A newly appointed Supreme Court bench was set up to hear all issues arising from the Cauvery water dispute between Karnataka and Tamil Nadu.
In its report, the committee has stated 42 of the 48 talukas of Karnataka in the Cauvery basin have been affected by drought. The team was constituted as per orders of the apex court to assess the realities in the Cauvery basin areas in Karnataka and Tamil Nadu.
“Karnataka’s Mandya district is worst affected and has witnessed many suicides. No water in Tamil Nadu for cattle also. Standing crops in Karnataka and Tamil Nadu are affected due to scarcity of water.
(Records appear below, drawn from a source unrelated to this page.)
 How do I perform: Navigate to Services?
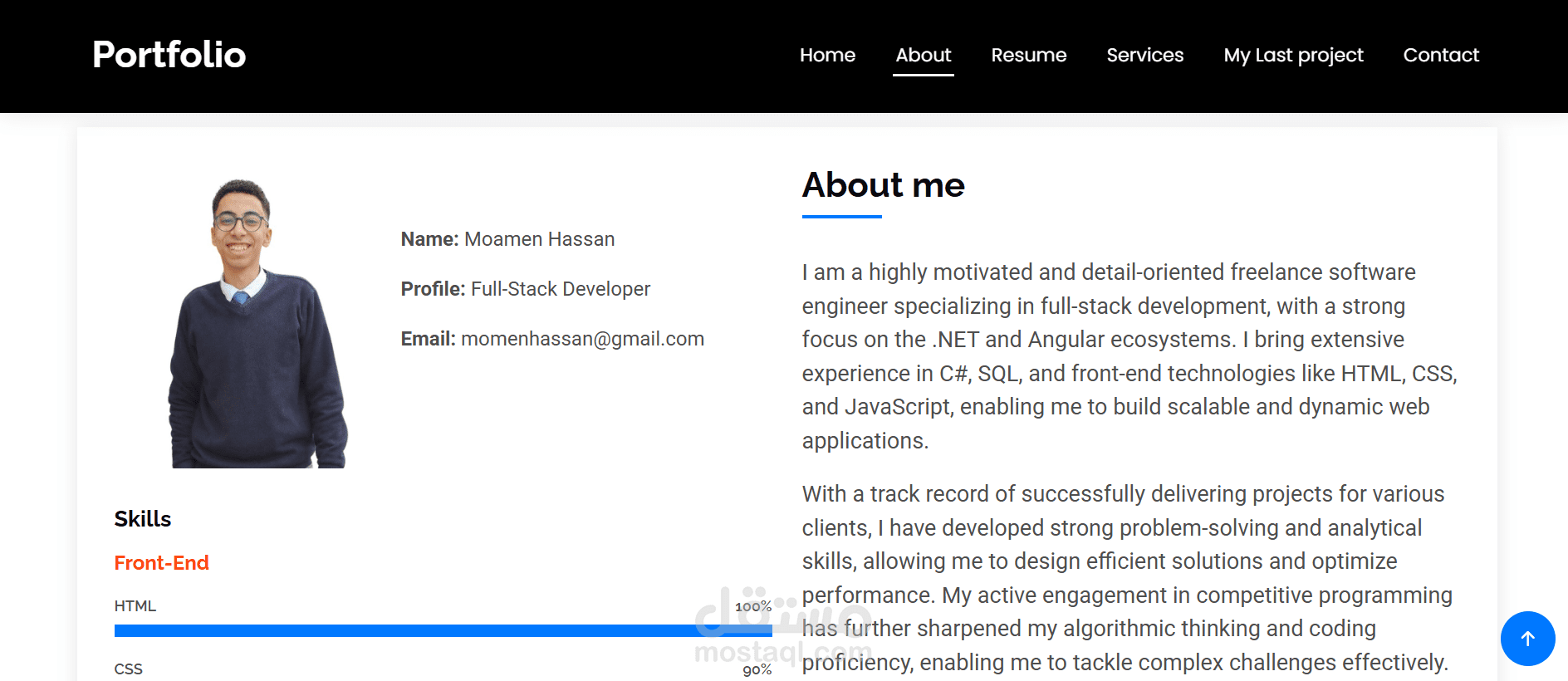tap(1144, 56)
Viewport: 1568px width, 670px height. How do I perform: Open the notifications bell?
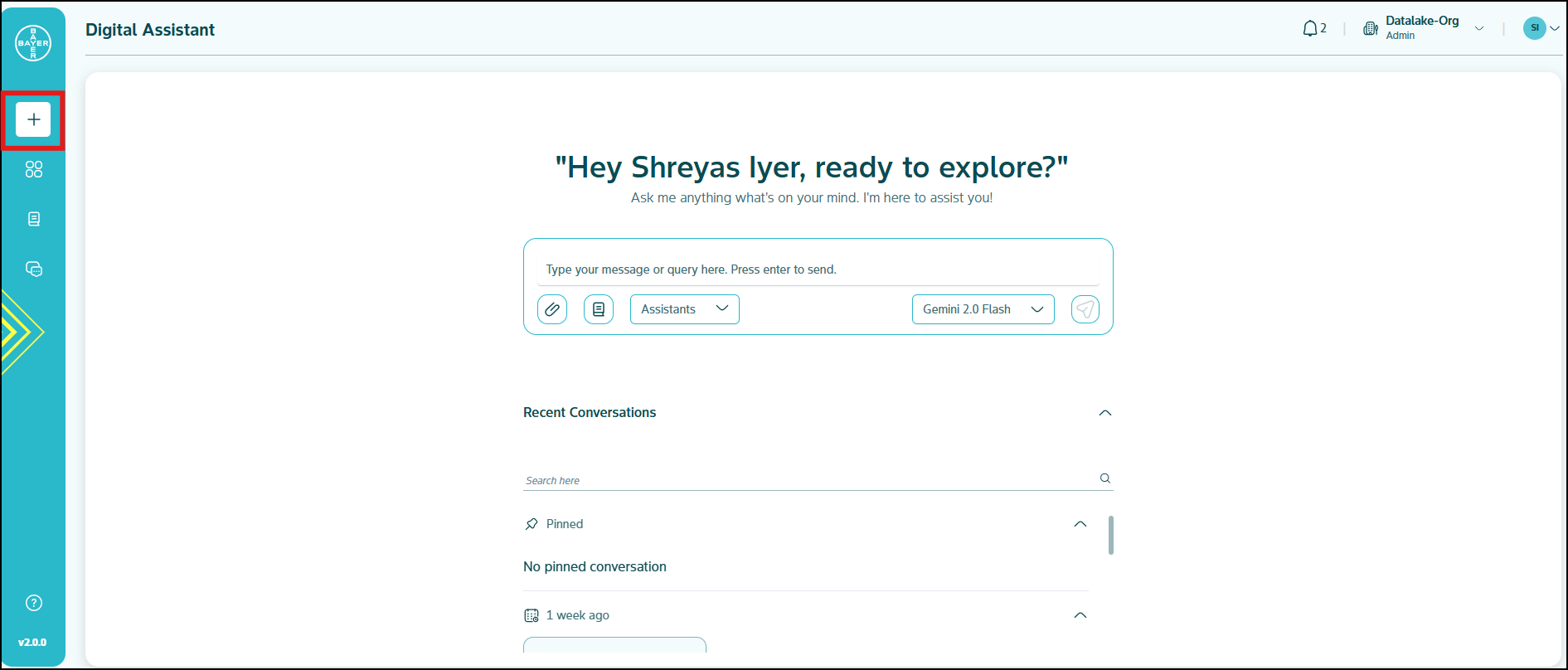pos(1310,29)
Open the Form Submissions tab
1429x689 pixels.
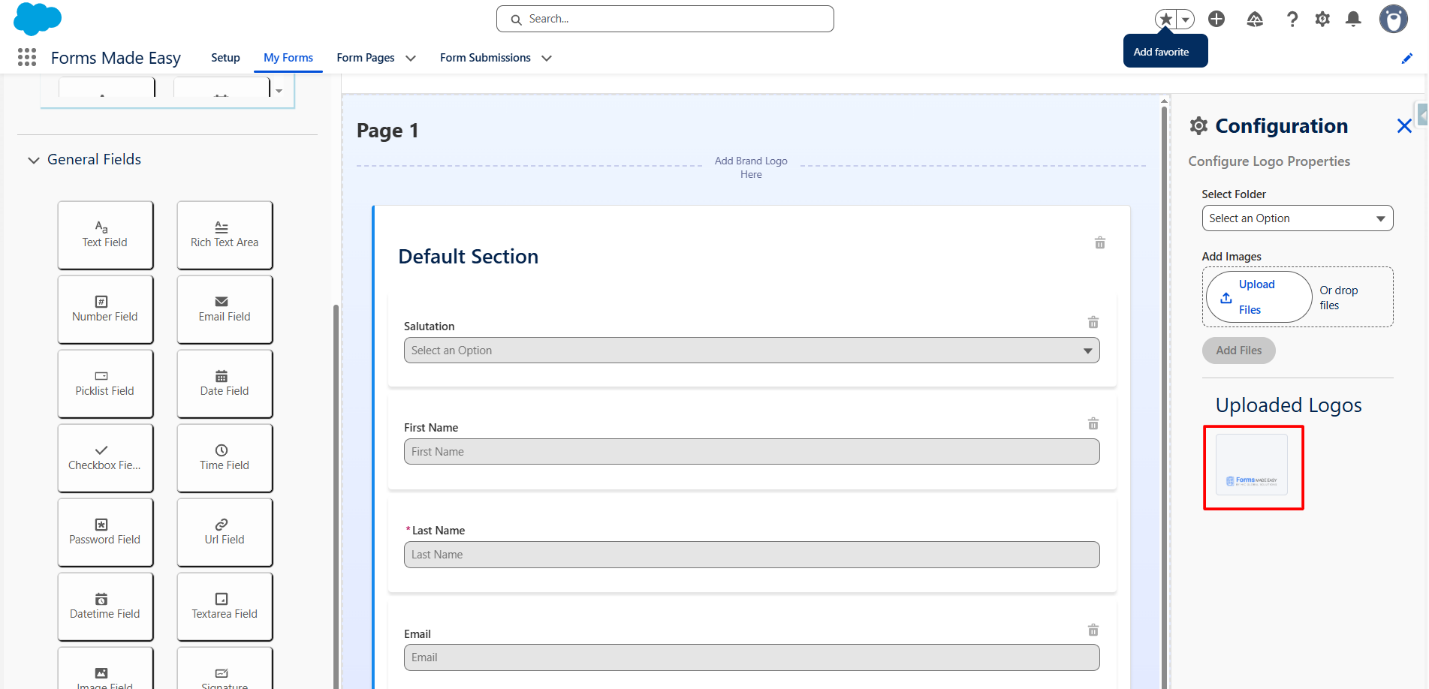485,58
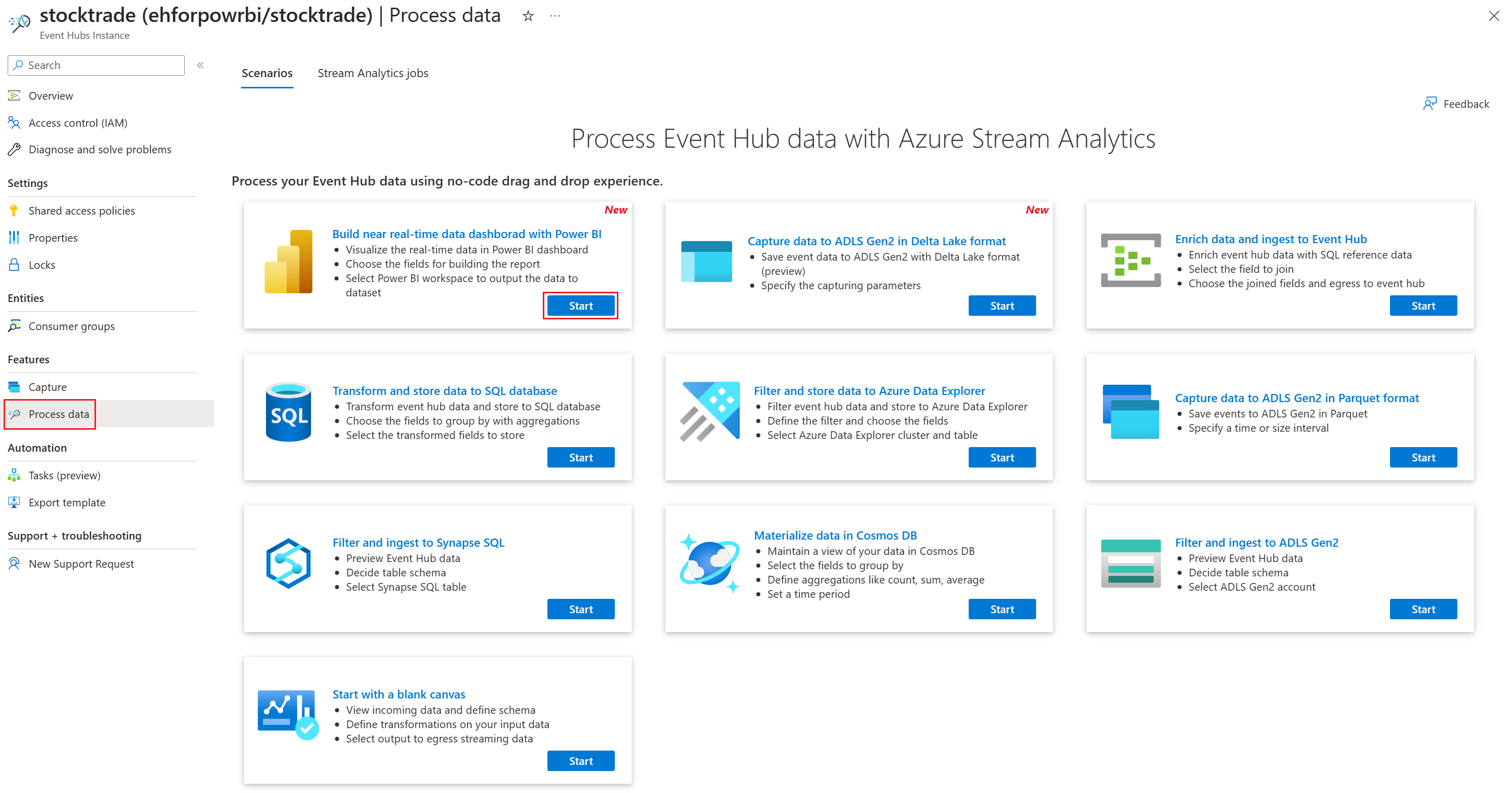Open Capture data to ADLS Gen2 Parquet link
The height and width of the screenshot is (793, 1512).
1297,398
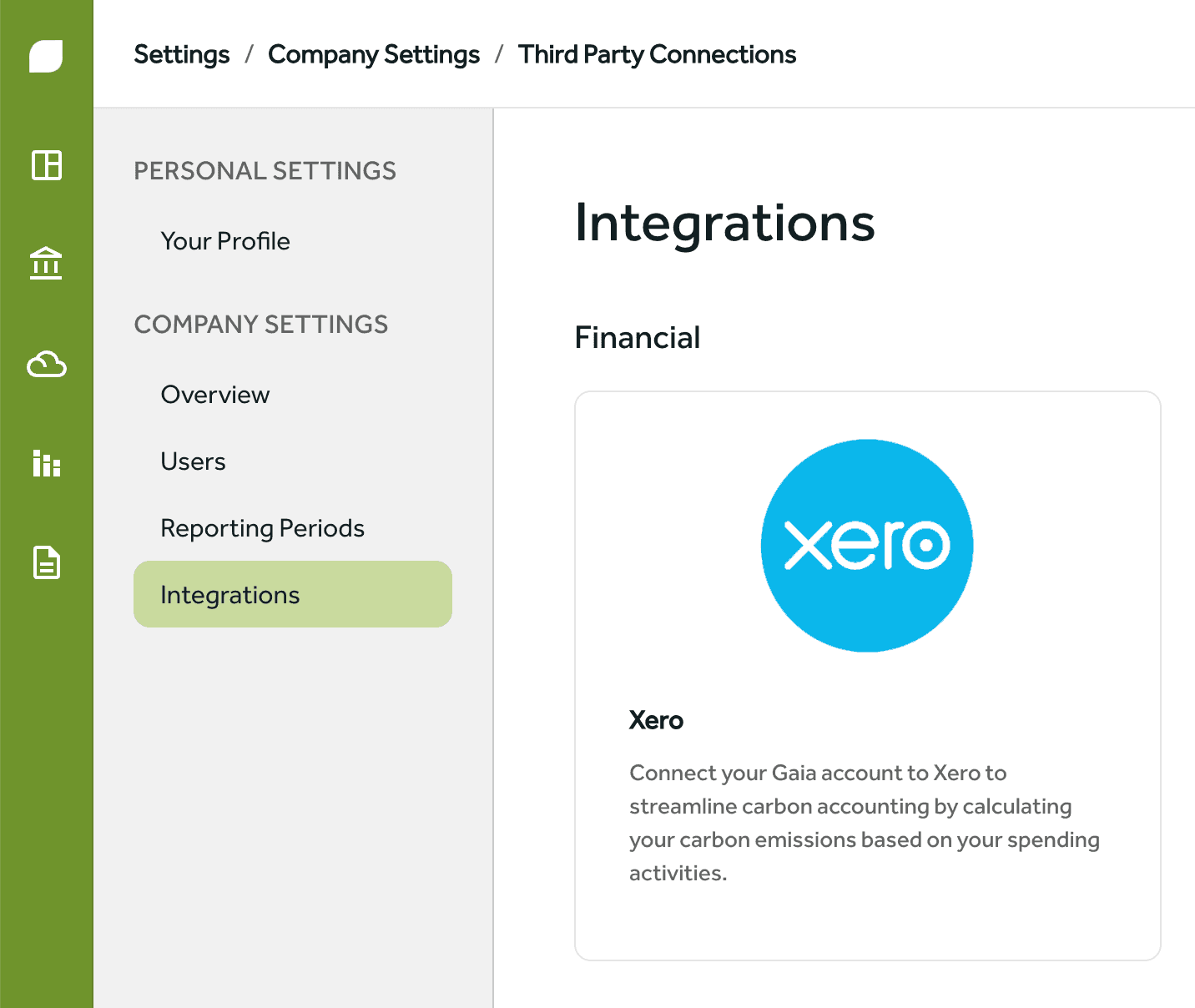This screenshot has height=1008, width=1195.
Task: Click the Gaia leaf logo icon
Action: (46, 56)
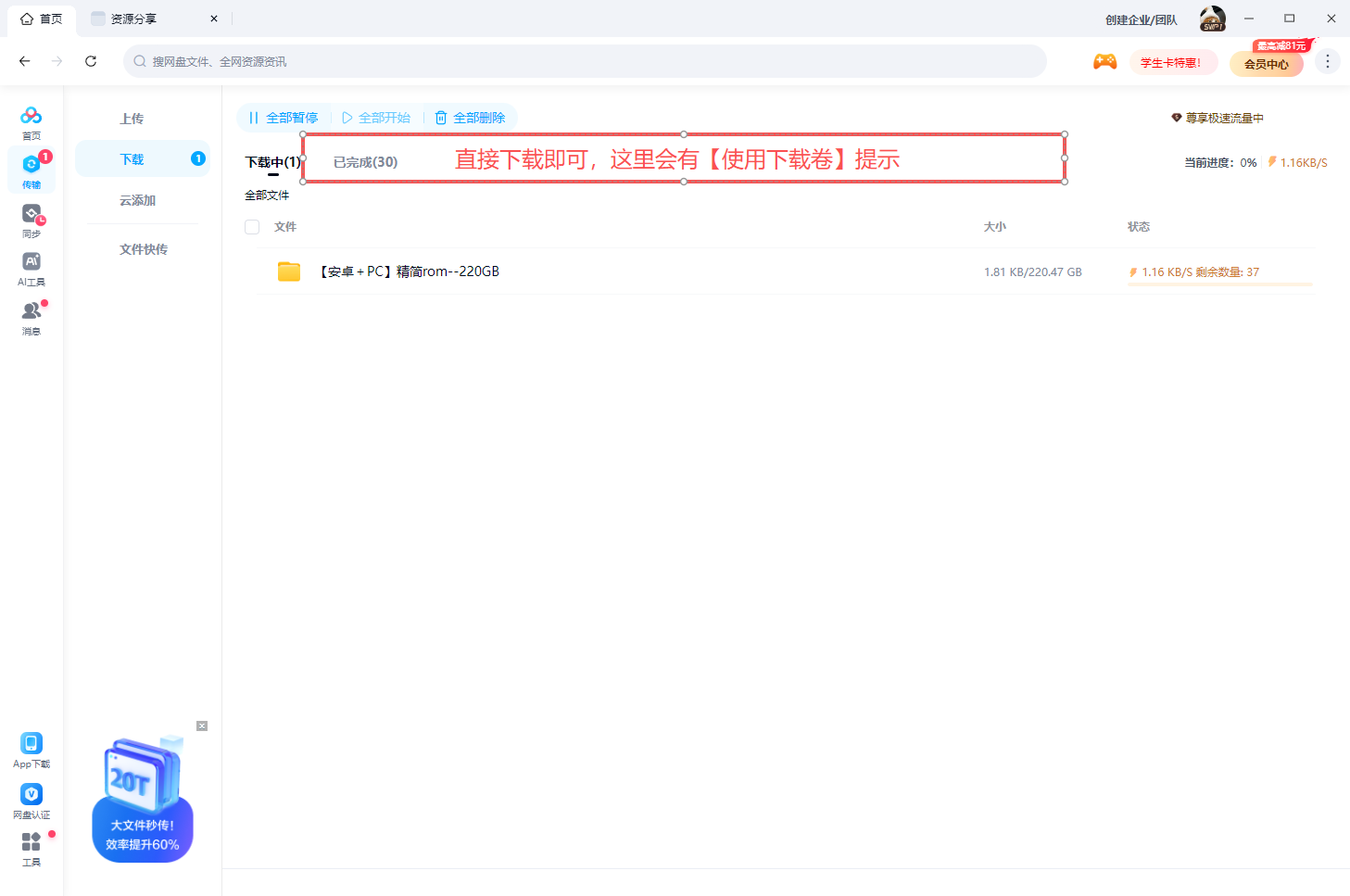Click the App下载 icon
The width and height of the screenshot is (1350, 896).
[x=32, y=744]
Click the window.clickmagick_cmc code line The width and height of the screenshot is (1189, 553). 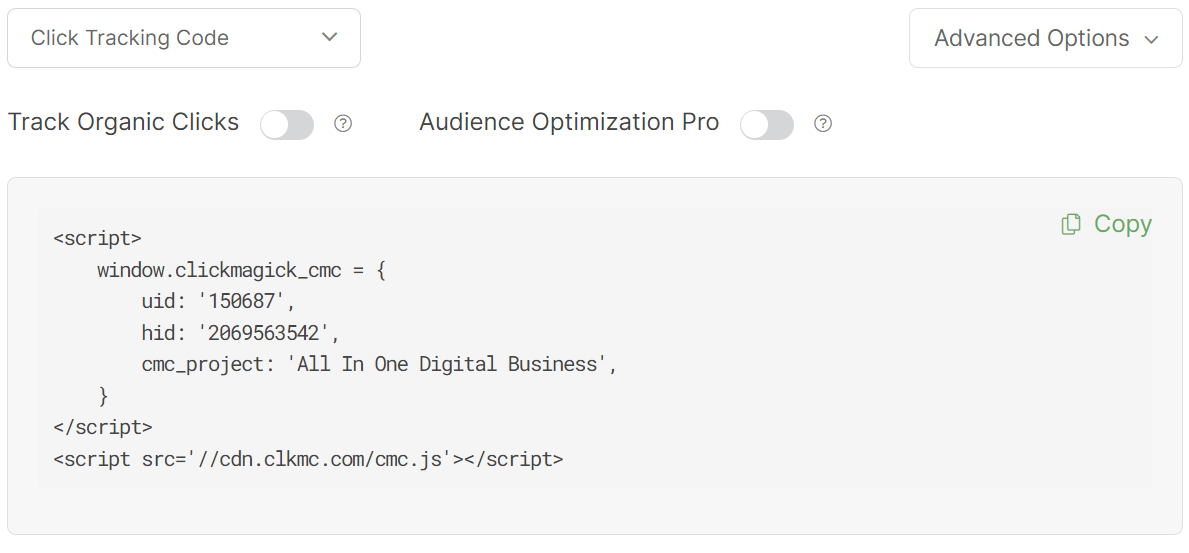coord(241,270)
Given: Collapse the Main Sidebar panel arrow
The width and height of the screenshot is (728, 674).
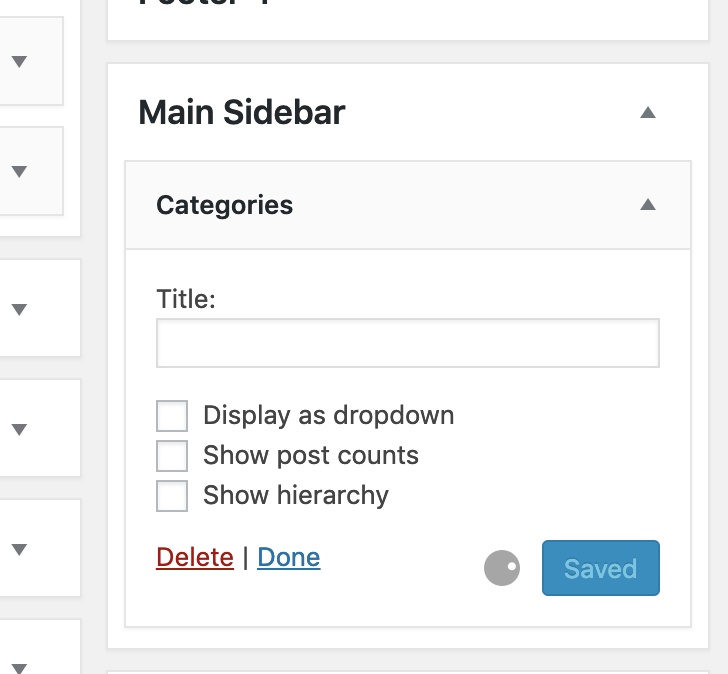Looking at the screenshot, I should (648, 113).
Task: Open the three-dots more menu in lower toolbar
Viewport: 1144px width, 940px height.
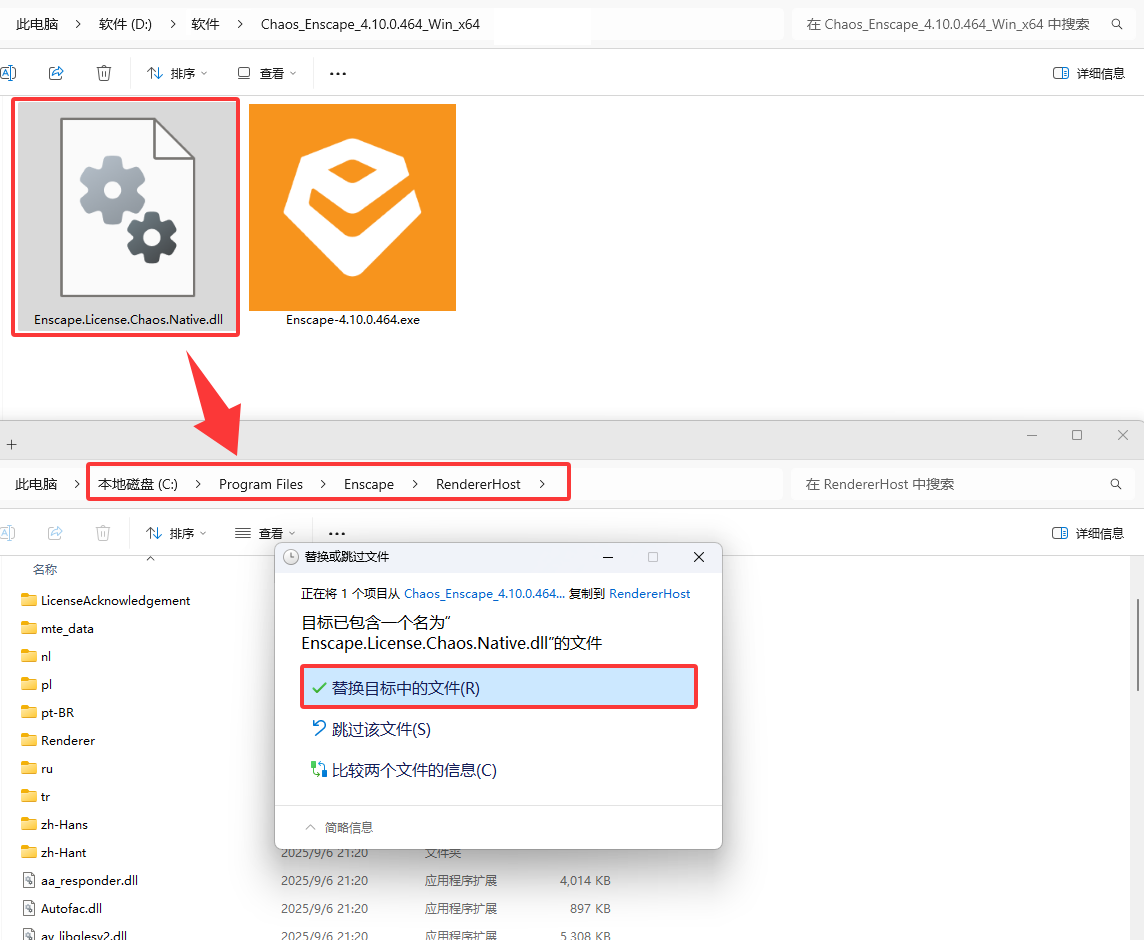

Sugarcane farming in both states needs to be discouraged,” the report added.
The high-level central technical team had inspected the Krishnaraja Sagar and the Kabini dams in Karnataka, as also the Mettur and Bhavani Sagar dams in Tamil Nadu.
The GS Jha-led Supreme Court appointed team also interacted with public works department officials and delta farmers in Thanjavur, Nagapattinam and Tiruvarur districts.
The farmers in Tiruchirapalli and delta regions told the team that the samba crop will be damaged if water from the Cauvery is not released by Karnataka.
On Monday, the delta farmers in Tamil Nadu resorted to rail roko agitation and urged the government to set up a Cauvery Management Board.
The apex court had earlier ordered the release of 2,000 cusecs of water to Tamil Nadu from October 7 to 18, after Karnataka refused, citing monsoon failure and depleted reservoirs.
When the apex court ordered Karnataka to release water last month, it triggered riots in Bengaluru, with Kannadigas attacking Tamils and their property.
The court had on September 30 asked Karnataka to discharge 6,000 cusecs from October 1 to 6. The directive came with a warning that no one would know when the “wrath of the law ” would fall on it.
As the century old dispute over sharing the river’s water simmered, the Centre did a volte face and opposed an SC order to set up a Cauvery Water Management Board, which would be an all-encompassing authority to instruct or suggest measures and settle disputes.